The anaerobic oxidation of methane (AOM) in marine ecosystems is ubiquitous and largely coupled to sulfate reduction. In contrast, the role of AOM in terrestrial environments and the dominant electron acceptors driving terrestrial AOM needs deeper understanding. Submerged rice paddies with intensive CH₄ production have a high potential for AOM, which can be important for greenhouse gas mitigation strategies. Here, we used ¹³CH₄ to quantify the AOM rates in paddy soils under organic (Pig manure, Biochar) and mineral (NPK) fertilization. Alternative-to-oxygen electron acceptors for CH₄ oxidation, including Fe³⁺, NO₃⁻, SO₄²⁻, and humic acids, were examined and their potential for CH₄ mitigation from rice paddies was assessed by ¹³CH₄ oxidation to ¹³CO₂ under anoxic conditions.

During 84 days of anaerobic incubation, the cumulative AOM (13CH4-derived CO2) reached 0.15–1.3 μg C g-1 dry soil depending on fertilization. NO3- was the most effective electron acceptor, yielding an AOM rate of 0.80 ng C g-1 dry soil h-1 under Pig manure. The role of Fe3+ in AOM remained unclear, whereas SO42- inhibited AOM but strongly stimulated the production of unlabeled CO2, indicating intensive sulfate-induced decomposition of organic matter. Humic acids were the second most effective electron acceptor for AOM, but increased methanogenesis by 5–6 times in all fertilization treatments. We demonstrated for the first time that organic electron acceptors (humic acids) are among the key AOM drivers and are crucial in paddy soils. The most pronounced AOM in paddy soils occurred under Pig manure, followed by Control and NPK, while AOM was the lowest under Biochar. We estimate that nitrate (nitrite)-dependent AOM in paddy fields globally consumes ~3.9 Tg C–CH4 yr-1, thereby offsetting the global CH4 emissions by ~10–20%. Thus, from a broader agroecological perspective, the organic and mineral fertilizers control an important CH4 sink under anaerobic conditions in submerged ecosystems. Appropriate adjustments of soil fertilization management strategies would therefore help to decrease the net CH4 flux to the atmosphere and hence the global warming.

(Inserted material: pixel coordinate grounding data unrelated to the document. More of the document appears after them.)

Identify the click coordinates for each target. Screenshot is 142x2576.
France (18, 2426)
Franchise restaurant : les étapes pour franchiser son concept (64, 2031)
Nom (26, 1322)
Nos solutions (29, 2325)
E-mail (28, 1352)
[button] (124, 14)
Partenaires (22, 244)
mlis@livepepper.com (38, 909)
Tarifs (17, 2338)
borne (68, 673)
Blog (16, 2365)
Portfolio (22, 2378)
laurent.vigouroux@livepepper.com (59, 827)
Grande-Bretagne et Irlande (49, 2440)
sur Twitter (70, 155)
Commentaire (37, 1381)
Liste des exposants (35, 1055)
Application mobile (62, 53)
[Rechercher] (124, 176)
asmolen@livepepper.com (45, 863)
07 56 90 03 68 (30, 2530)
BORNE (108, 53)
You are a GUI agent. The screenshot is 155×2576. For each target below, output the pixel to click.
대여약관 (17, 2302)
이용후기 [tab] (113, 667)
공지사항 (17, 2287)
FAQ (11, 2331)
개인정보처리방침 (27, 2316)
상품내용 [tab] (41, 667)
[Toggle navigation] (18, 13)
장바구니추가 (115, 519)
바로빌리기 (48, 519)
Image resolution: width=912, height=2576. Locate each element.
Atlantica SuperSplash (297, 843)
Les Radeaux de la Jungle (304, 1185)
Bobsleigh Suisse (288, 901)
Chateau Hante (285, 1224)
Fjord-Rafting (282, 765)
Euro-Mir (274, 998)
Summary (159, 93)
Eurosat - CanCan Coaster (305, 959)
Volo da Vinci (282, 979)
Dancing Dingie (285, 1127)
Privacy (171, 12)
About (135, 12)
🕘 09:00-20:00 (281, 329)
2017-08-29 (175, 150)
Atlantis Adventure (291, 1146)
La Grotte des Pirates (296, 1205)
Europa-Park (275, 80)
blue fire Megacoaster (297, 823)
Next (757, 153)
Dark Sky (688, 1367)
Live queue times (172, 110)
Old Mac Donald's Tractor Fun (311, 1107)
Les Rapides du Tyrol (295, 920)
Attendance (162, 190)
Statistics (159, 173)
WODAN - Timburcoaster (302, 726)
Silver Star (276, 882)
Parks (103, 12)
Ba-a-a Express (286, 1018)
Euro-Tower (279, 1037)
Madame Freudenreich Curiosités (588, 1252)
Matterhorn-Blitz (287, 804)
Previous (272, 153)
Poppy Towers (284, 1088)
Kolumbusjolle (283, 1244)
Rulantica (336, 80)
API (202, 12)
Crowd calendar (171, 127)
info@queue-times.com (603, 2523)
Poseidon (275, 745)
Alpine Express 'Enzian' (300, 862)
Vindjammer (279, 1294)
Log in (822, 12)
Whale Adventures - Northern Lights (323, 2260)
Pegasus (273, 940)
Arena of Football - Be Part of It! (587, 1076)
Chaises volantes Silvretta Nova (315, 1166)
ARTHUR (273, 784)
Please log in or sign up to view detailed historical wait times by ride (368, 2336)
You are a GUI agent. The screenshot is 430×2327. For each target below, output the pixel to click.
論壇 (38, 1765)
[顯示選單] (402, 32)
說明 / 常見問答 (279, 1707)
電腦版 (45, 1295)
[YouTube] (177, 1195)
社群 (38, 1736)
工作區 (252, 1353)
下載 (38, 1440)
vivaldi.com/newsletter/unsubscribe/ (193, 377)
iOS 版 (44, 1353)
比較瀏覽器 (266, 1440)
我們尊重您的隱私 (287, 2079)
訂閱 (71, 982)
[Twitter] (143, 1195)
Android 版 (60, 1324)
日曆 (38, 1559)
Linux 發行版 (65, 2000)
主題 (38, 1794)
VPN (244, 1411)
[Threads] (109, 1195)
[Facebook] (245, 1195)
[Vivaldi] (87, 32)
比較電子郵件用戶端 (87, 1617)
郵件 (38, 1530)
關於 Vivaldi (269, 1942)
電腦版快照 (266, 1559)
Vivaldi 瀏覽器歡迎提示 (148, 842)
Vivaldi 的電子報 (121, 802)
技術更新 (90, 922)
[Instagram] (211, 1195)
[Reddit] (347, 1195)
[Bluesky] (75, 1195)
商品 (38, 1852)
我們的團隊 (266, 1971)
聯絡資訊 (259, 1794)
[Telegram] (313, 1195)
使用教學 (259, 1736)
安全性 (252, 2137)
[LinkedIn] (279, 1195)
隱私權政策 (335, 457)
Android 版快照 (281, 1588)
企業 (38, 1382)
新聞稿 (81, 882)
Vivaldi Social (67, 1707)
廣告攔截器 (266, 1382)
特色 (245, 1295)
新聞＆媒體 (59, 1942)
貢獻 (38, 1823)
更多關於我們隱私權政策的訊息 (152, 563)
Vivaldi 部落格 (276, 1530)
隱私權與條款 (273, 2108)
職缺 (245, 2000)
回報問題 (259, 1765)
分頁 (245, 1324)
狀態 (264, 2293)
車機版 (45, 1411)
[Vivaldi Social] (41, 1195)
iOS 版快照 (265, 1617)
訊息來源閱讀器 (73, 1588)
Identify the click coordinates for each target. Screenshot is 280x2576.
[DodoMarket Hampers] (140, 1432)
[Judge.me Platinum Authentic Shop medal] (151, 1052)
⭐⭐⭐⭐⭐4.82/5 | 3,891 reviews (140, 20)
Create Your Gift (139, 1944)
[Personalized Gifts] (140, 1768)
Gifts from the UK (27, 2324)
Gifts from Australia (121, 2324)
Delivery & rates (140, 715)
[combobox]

海洋生态系统中甲烷的厌氧氧化是普遍存在的，并且在很大程度上与硫酸盐的还原有关。相反，AOM在地面环境中的作用以及驱动地面AOM的主要电子受体需要深入理解。大量生产CH _4的淹没稻田有很高的AOM潜力，这对于减少温室气体排放策略可能很重要。在这里，我们使用¹³ CH ₄来量化有机（猪粪，Biochar）和矿物（NPK）施肥下稻田土壤的AOM速率。替代与氧的电子受体为CH ₄氧化，含有Fe ³⁺，NO ₃ ^-，SO ₄ ^2-，和腐殖酸，检查以及它们用于CH潜在₄从稻田减缓通过评估¹³ CH ₄氧化成¹³ CO ₂缺氧条件下。

在厌氧培养的84天中，取决于施肥情况，累积的AOM（13CH4衍生的CO2）达到0.15–1.3μgC g-1干燥土壤。NO3-是最有效的电子受体，在猪粪下的AOM值为0.80 ng C g-1干燥土壤h-1。Fe3 +在AOM中的作用仍不清楚，而SO42-抑制AOM但强烈刺激了未标记的CO2的产生，表明硫酸盐引起的有机物的强烈分解。腐殖酸是AOM的第二大最有效的电子受体，但是在所有的施肥处理中，产甲烷率提高了5-6倍。我们首次证明了有机电子受体（腐殖酸）是AOM的关键驱动力，并且在稻田土壤中起着至关重要的作用。稻田土壤中最明显的AOM发生在猪粪下，其次是对照和NPK，而AOM是Biochar之下最低的。我们估计，全球稻田中依赖硝酸盐（亚硝酸盐）的AOM消耗约3.9 Tg C–CH4 yr-1，从而使全球CH4排放量抵消了约10–20％。因此，从更广泛的农业生态学角度来看，有机和矿物肥料可在淹没的生态系统中的厌氧条件下控制重要的CH4汇。因此，适当调整土壤肥料管理策略将有助于减少向大气中排放的CH4净通量，从而减少全球变暖。在水下生态系统中，有机和矿物肥料可在厌氧条件下控制重要的CH4汇。因此，适当调整土壤肥料管理策略将有助于减少向大气中排放的CH4净通量，从而减少全球变暖。在水下生态系统中，有机和矿物肥料可在厌氧条件下控制重要的CH4汇。因此，适当调整土壤施肥管理策略将有助于减少向大气中排放的CH4净通量，从而减少全球变暖。